Dans les allées de la faculté, le sujet alimente toutes les conversations. Assise dans le jardin, cahier entre les mains, Maman Khady, étudiante en anglais, fustige ces irrégularités : « Ces pratiques existent depuis longtemps, et pas seulement à l’UCAD. Elles ternissent l’image des étudiants et de l’université. »
Amadou Gaye, étudiant en troisième année de Lettres, déplore une injustice qui pénalise les élèves méritants : « La sélection en Master repose sur la moyenne. Si des notes sont gonflées, certains étudiants se retrouvent avantagés au détriment de ceux qui ont réellement travaillé. Résultat : des étudiants sans compétences accèdent à des niveaux qu’ils ne méritent pas. »

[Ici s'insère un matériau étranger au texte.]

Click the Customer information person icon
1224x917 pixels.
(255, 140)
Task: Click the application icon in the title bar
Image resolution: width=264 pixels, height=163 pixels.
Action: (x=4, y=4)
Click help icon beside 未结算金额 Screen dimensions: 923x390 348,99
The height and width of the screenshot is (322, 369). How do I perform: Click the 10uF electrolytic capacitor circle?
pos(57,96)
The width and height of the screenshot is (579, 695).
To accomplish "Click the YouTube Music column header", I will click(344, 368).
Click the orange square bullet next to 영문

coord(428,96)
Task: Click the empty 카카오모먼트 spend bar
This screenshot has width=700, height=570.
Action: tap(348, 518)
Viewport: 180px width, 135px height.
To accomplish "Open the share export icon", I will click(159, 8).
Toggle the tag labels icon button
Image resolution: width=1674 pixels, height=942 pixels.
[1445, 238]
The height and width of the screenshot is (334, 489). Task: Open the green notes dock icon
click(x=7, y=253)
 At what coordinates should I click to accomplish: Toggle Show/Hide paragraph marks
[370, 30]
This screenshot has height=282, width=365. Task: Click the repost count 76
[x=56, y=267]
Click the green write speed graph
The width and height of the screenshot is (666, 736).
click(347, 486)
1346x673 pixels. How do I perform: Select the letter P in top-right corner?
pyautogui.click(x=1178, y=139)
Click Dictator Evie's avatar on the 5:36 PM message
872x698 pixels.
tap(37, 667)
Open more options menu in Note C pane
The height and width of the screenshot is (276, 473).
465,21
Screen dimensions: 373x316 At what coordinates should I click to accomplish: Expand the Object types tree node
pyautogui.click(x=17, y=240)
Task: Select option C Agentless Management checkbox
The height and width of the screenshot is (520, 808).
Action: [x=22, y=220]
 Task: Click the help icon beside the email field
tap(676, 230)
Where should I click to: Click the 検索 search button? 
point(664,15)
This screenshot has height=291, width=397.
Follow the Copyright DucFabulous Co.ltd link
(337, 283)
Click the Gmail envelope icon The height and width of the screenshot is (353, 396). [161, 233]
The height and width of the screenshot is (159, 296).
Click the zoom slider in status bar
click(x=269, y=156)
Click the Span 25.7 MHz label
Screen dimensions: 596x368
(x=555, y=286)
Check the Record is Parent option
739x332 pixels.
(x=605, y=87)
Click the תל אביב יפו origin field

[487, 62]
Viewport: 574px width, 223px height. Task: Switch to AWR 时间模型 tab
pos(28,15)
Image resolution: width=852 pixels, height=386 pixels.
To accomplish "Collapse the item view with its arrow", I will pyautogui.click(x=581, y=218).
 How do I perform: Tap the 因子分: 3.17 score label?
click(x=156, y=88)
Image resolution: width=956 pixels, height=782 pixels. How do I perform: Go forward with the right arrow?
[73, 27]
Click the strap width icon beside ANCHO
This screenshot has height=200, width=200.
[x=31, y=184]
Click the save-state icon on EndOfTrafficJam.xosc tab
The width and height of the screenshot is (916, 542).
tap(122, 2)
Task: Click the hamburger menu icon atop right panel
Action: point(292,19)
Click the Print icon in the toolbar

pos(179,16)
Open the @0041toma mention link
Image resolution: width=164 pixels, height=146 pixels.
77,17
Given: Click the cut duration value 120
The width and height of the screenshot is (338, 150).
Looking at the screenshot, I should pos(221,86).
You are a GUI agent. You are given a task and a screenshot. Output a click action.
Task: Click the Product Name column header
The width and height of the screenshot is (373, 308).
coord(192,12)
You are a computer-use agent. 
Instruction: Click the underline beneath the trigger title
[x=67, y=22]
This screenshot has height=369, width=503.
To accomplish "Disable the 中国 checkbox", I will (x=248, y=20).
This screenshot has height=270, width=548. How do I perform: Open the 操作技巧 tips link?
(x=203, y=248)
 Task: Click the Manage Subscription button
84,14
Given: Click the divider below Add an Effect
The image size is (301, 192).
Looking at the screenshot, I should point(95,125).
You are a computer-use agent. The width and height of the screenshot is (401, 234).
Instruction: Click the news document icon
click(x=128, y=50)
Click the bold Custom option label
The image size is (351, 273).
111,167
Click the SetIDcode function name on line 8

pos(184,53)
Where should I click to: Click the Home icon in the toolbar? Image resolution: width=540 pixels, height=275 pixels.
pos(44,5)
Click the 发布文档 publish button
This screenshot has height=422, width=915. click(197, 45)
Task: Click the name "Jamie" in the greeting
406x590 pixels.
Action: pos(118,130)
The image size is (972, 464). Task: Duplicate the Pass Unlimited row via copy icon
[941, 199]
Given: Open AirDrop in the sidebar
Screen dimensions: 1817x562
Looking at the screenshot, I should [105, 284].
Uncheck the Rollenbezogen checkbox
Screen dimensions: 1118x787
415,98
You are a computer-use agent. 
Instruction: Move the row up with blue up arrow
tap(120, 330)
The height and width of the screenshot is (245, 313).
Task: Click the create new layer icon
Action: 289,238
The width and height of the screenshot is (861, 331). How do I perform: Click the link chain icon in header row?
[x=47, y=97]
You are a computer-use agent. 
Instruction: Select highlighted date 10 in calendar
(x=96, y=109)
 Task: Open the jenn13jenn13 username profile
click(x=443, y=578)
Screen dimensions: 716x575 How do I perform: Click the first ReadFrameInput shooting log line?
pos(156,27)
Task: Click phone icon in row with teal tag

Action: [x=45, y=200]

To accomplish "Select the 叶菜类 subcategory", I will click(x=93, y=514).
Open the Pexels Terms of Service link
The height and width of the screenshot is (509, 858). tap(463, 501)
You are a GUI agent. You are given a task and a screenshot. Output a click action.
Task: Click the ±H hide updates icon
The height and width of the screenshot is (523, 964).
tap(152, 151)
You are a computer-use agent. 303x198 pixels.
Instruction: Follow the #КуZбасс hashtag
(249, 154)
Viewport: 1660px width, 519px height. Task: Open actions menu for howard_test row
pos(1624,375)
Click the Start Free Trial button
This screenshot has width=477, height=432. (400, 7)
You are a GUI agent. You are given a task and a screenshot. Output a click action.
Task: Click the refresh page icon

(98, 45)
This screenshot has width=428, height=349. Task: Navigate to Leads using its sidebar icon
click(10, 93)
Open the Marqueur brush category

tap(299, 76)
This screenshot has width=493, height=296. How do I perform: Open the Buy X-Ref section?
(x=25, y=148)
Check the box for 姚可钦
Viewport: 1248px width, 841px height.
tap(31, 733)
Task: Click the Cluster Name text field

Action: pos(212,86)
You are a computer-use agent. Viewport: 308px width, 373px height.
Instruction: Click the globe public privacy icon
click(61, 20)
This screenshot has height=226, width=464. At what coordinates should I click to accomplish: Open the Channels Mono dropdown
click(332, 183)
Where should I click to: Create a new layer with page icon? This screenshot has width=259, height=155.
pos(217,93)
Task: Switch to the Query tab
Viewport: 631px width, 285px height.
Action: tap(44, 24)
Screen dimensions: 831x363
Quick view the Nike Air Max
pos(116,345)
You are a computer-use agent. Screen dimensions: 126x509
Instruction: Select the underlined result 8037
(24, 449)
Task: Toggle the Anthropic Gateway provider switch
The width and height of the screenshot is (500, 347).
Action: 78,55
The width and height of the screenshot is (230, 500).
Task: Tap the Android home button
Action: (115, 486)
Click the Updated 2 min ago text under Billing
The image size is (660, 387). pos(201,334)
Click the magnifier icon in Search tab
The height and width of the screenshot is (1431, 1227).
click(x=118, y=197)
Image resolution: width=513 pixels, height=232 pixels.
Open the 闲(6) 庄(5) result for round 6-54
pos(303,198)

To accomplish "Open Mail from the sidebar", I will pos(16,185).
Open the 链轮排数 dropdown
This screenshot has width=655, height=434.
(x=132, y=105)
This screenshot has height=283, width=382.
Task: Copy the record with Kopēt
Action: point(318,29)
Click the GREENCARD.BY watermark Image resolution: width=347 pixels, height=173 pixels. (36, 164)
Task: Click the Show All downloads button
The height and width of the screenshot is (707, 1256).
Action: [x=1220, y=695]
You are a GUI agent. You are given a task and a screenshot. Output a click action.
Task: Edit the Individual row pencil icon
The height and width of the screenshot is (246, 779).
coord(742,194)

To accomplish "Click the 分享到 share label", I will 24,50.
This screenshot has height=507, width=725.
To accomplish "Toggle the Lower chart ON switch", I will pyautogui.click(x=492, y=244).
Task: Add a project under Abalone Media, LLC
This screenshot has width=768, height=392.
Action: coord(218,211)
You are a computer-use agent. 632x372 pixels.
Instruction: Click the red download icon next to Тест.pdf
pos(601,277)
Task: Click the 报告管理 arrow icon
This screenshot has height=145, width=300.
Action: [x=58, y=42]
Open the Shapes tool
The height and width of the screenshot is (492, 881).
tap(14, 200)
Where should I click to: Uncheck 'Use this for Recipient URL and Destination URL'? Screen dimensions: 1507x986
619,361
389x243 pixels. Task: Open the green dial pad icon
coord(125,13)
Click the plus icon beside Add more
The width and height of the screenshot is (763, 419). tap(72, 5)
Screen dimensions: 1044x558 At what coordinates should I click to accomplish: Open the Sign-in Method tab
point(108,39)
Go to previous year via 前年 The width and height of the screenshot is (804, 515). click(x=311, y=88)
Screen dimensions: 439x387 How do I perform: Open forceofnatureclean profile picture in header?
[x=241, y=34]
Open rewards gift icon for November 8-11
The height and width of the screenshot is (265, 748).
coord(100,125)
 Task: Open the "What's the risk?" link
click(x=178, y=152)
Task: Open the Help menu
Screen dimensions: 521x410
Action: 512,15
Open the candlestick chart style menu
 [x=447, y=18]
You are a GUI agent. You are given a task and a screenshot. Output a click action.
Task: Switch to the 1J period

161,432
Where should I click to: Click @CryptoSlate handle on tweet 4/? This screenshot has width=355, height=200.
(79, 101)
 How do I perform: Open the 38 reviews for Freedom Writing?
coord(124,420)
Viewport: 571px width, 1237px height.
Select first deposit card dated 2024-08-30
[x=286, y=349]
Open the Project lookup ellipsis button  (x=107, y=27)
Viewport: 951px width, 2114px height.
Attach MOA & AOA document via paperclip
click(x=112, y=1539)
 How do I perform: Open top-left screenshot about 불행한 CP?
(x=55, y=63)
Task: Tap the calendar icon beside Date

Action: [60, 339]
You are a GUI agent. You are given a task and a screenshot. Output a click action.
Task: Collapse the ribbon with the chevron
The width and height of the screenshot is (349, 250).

Face à l’ampleur du scandale, les étudiants réclament des mesures strictes. Astou Gueye Ndoye, étudiante en Droit, interpelle les autorités : « L’État et l’université doivent être plus regardants. Ce problème dépasse ce cas précis, il faut un audit général. »
Certains vont plus loin et demandent des sanctions exemplaires, y compris l’annulation des diplômes obtenus frauduleusement. Pour eux, seule une fermeté rigoureuse permettra de restaurer la crédibilité de l’université.